Hackers stole 1295 Bitcoins – more than a million dollars – from Denmark-based Bitcoin exchange BIPS.
Founder and CEO Kris Henrikson said the attack on November 15 involved a "massive" distributed denial-of-service attack thought to precede the attack two days later.
"... that overloaded our managed switches and disconnected the iSCSI connection to the SAN on BIPS servers,” Henrikson wrote.
“Regrettably, despite several layers of protection, the attack caused vulnerability to the system, which has then enabled the attacker/s to gain access and compromise several wallets.”
Wallet functions were disabled as of last week, Henrikson wrote, adding that any and all affected individuals will be contacted – no matter how many Bitcoins were stored in their wallets – and merchants will be contacted too if automatic conversion of Bitcoin was not enabled.

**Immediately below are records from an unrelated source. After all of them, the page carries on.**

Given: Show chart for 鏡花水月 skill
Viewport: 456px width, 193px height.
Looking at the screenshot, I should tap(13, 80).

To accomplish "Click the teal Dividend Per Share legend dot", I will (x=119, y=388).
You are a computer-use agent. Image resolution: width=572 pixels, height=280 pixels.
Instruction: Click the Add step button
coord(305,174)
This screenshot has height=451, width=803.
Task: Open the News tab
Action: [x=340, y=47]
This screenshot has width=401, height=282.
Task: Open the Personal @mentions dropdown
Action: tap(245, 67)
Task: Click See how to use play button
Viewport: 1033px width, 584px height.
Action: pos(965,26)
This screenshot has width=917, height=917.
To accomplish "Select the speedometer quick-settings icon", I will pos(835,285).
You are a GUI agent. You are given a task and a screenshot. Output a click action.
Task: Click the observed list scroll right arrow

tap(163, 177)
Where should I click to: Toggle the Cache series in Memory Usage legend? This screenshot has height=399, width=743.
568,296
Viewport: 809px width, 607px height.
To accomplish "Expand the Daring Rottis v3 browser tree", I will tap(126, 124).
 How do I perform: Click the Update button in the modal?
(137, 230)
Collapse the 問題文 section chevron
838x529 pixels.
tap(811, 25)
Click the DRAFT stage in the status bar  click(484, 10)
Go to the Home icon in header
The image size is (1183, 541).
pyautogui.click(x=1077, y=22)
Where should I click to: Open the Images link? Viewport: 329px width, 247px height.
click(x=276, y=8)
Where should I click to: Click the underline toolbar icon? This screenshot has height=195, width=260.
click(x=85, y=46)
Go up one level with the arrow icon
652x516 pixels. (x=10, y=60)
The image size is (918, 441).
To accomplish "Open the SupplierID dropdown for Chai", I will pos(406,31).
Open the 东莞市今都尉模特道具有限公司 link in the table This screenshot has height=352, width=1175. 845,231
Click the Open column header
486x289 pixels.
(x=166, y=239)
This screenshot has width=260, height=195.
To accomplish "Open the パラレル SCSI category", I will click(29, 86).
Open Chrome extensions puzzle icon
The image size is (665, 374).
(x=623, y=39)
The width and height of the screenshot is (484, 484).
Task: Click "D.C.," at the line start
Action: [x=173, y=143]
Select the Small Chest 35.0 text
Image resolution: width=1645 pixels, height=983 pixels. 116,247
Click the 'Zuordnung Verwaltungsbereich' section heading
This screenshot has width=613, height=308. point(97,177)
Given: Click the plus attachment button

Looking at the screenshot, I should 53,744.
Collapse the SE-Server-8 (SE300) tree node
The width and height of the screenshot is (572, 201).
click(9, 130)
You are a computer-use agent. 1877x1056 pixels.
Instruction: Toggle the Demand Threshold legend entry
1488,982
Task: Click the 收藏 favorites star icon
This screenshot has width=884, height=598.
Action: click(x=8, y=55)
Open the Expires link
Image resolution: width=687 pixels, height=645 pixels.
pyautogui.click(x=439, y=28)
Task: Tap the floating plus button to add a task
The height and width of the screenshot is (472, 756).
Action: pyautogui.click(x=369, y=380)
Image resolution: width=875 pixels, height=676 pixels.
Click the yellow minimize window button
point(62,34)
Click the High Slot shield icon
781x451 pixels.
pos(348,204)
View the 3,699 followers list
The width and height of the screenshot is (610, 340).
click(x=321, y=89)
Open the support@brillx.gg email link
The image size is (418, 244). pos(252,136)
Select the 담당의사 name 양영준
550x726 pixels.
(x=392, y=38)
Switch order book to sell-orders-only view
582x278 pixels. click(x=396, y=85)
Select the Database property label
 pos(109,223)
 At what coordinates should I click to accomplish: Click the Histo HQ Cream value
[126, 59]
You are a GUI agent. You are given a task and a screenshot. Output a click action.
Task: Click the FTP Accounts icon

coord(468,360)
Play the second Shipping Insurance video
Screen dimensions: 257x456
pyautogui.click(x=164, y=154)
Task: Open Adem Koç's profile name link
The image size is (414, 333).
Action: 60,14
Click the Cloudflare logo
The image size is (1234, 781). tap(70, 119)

“We will need [user] consent to hand over information to the authorities for further investigation, which hopefully can assist in catching the thief,” Henrikson wrote on Friday. “Another priority is doing forensics data recovery to be able to investigate and assist authorities in finding the attacker. Technical information will not be disclosed for security reasons.”
Earlier this month Bitcoin eWallet Inputs.io was the victim of a hack that relieved the service of 4,100 Bitcoins, which translated at the time to about $1.1 million. In that instance, an attacker compromised the hosting account by targeting email accounts and took advantage of a flaw in two-factor authentication.